Приезжая, Анна Андреевна останавливалась у нас в маленькой кухоньке - газа еще не провели, и я готовила нечто вроде обеда в коридоре на керосинке, а бездействующая газовая плита из уважения к гостье покрывалась клеенкой и маскировалась под стол. Кухню прозвали капищем. "Что вы валяетесь, как идолище, в своем капище? - спросил раз Нарбут, заглянув на кухню к Анне Андреевне. - Пошли бы лучше на какое-нибудь заседание посидели… " Так кухня стала капищем, и мы сидели там вдвоем, предоставив О. М. на растерзание стихолюбивому Бродскому, когда внезапно около часа ночи раздался отчетливый, невыносимо выразительный стук. «Это за Осей», - сказала я и пошла открывать.

За дверью стояли мужчины - мне показалось, что их много, - все в штатских пальто. На какую-то ничтожную долю секунды вспыхнула надежда, что это еще не то: глаз не заметил форменной одежды, скрытой под коверкотовыми пальто. В сущности, эти коверкотовые пальто тоже служили формой, только маскировочной, как некогда гороховые, но я этого еще не знала.

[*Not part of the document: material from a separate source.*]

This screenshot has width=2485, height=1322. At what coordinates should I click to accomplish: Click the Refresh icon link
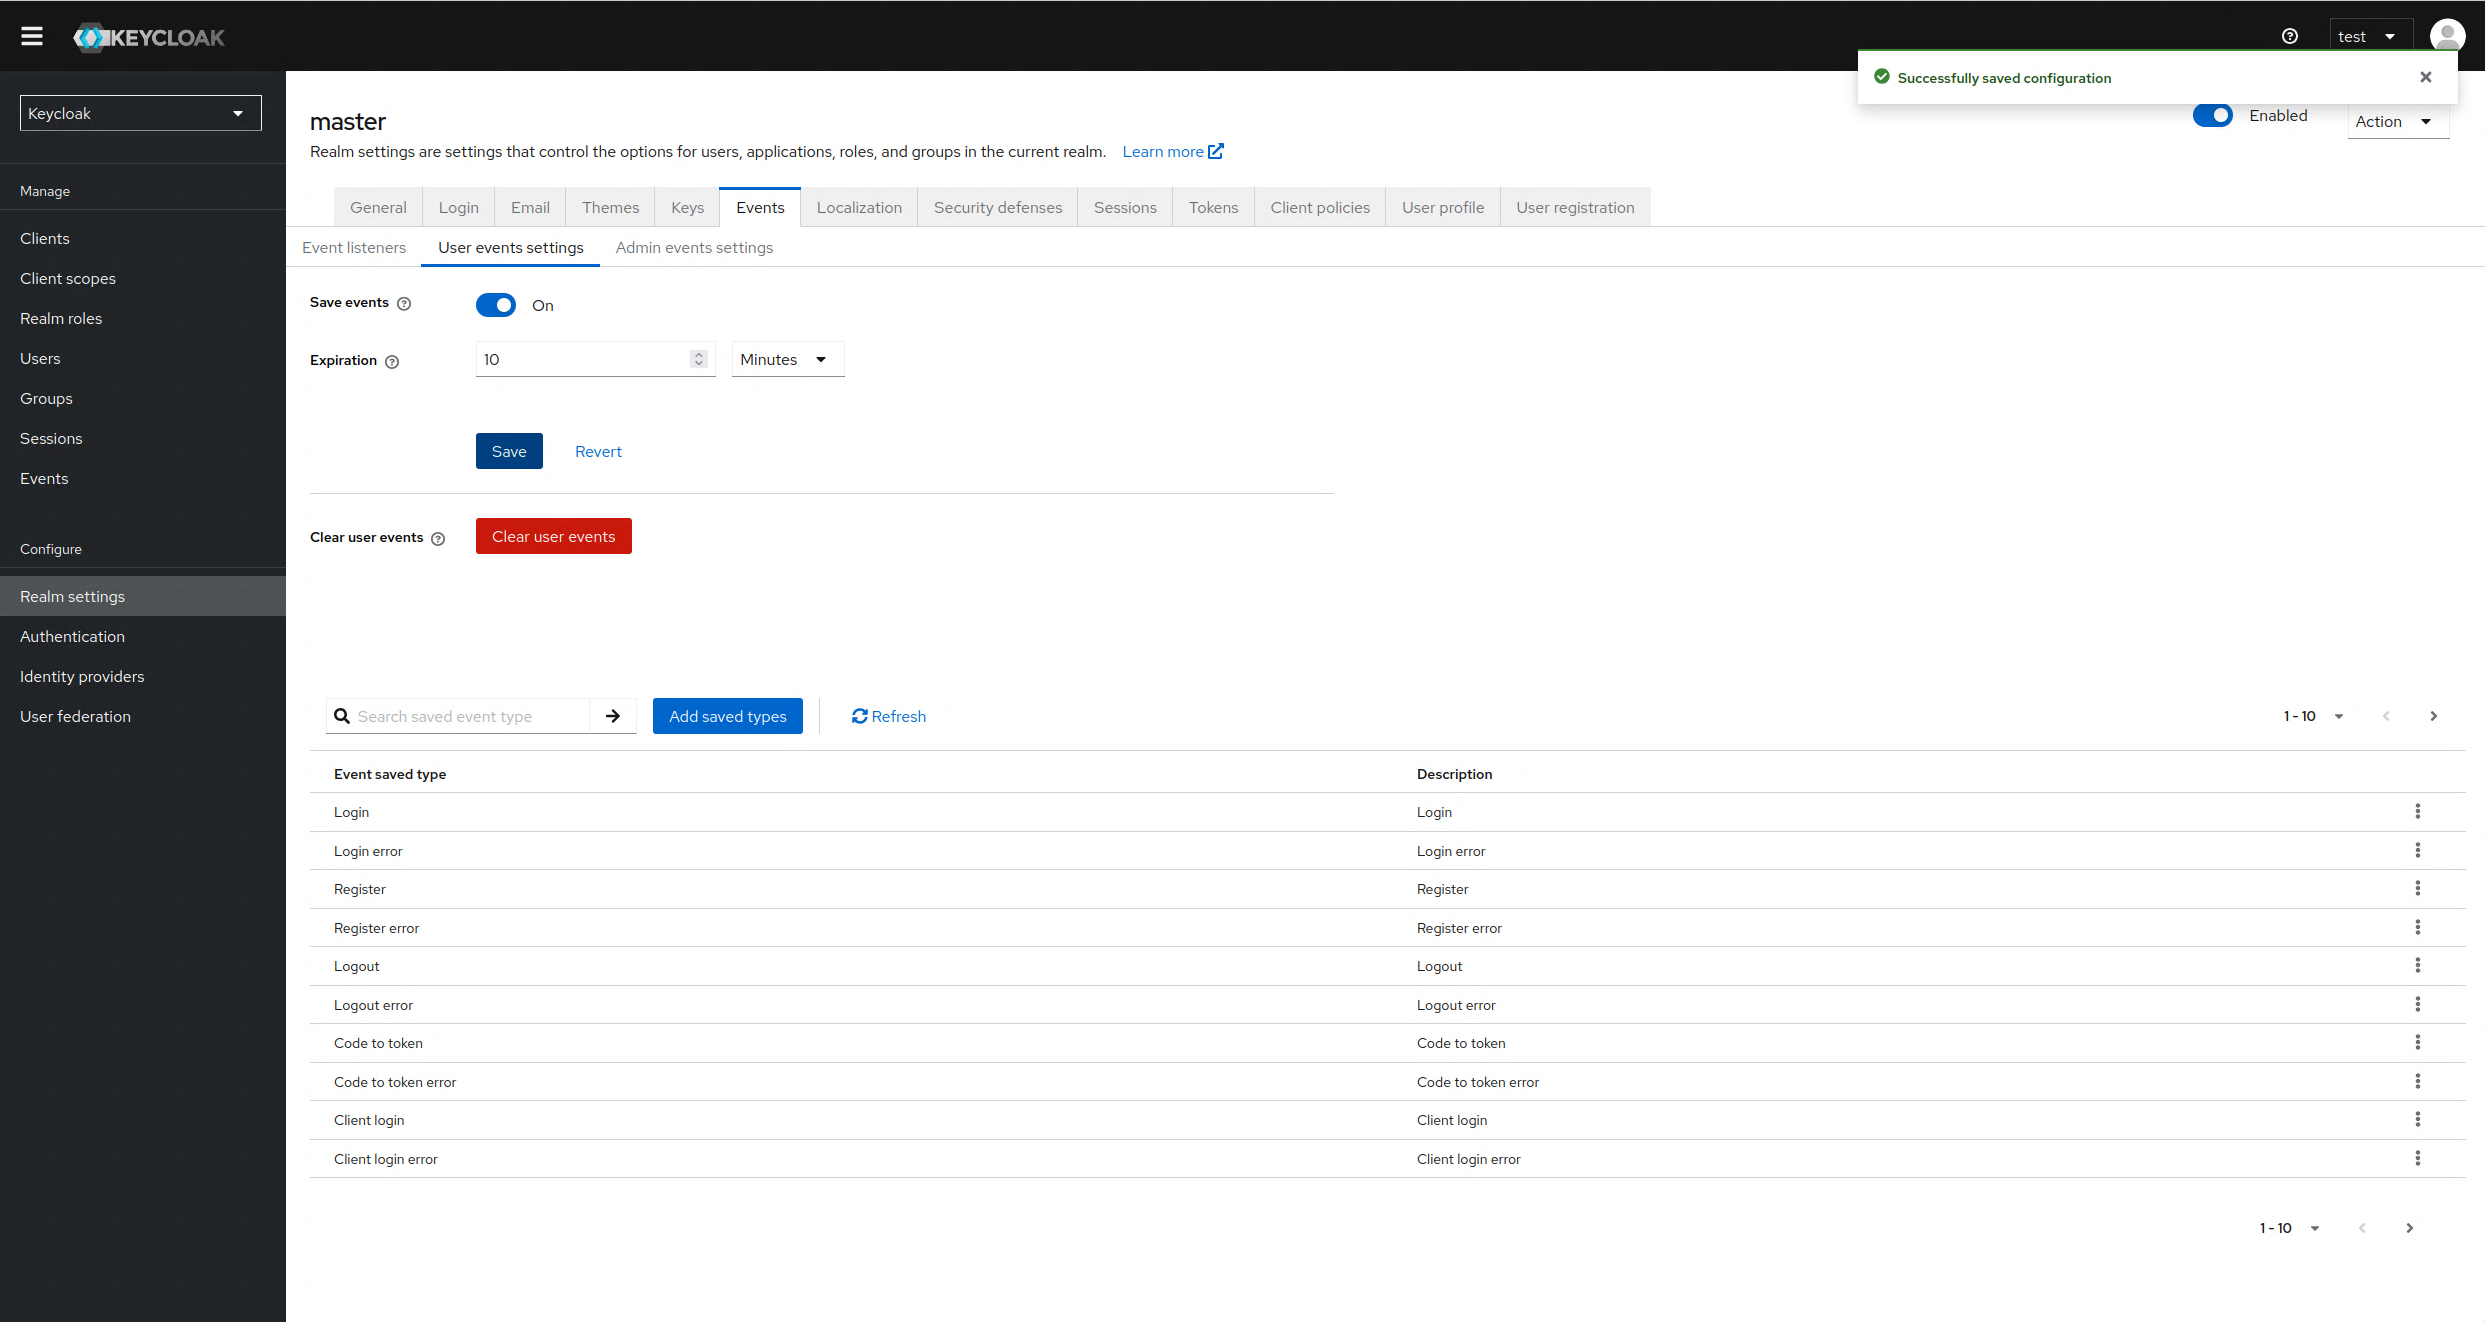(888, 716)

Надежда тотчас рассеялась, как только незваные гости переступили порог.

Я по привычке ждала «Здравствуйте!», или «Это квартира Мандельштама?», или «Дома?», или, наконец, «Примите телеграмму»… Ведь посетитель обычно переговаривается через порог с тем, кто открыл дверь, и ждет, чтобы открывший посторонился и пропустил его в дом. Но ночные посетители нашей эпохи не придерживались этого церемониала, как, вероятно, любые агенты тайной полиции во всем мире и во все времена. Не спросив ни о чем, ничего не дожидаясь, не задержавшись на пороге ни единого мига, они с неслыханной ловкостью и быстротой проникли, отстранив, но не толкнув меня, в переднюю, и квартира сразу наполнилась людьми. Уже проверяли документы и привычным, точным и хорошо разработанным движением гладили нас по бедрам, прощупывая карманы, чтобы проверить, не припрятано ли оружие.

Из большой комнаты вышел О. М. «Вы за мной?» - спросил он. Невысокий агент, почти улыбнувшись, посмотрел на него: «Ваши документы». О. М. вынул из кармана паспорт.

Проверив, чекист предъявил ему ордер. О. М. прочел и кивнул.

На их языке это называлось «ночная операция». Как я потом узнала, все они твердо верили, что в любую ночь и в любом из наших домов они могут встретиться с сопротивлением. В их среде для поддержания духа муссировались романтические легенды о ночных опасностях. Я сама слышала рассказ о том, как Бабель, отстреливаясь, опасно ранил одного из «наших», как выразилась повествовательница, дочь крупного чекиста, выдвинувшегося в 37 году. Для нее эти легенды были связаны с беспокойством за ушедшего на «ночную работу» отца, добряка и баловника, который так любил детей и животных, что дома всегда держал на коленях кошку, а дочурку учил никогда не признаваться в своей вине и на все упрямо отвечать «нет». Этот уютный человек с кошкой не мог простить подследственным, что они почему-то признавались во всех возводимых на них обвинениях. «Зачем они это делали? - повторяла дочь за отцом. - Ведь этим они подводили и себя, и нас!»… А «мы» означало тех, кто по ночам приходил с ордерами, допрашивал и выносил приговоры, передавая в часы досуга своим друзьям увлекательные рассказы о ночных опасностях. А мне чекистские легенды о ночных страстях напоминают о крошечной дырочке в черепе осторожного, умного, высоколобого Бабеля, который в жизни, вероятно, не держал в руках пистолета.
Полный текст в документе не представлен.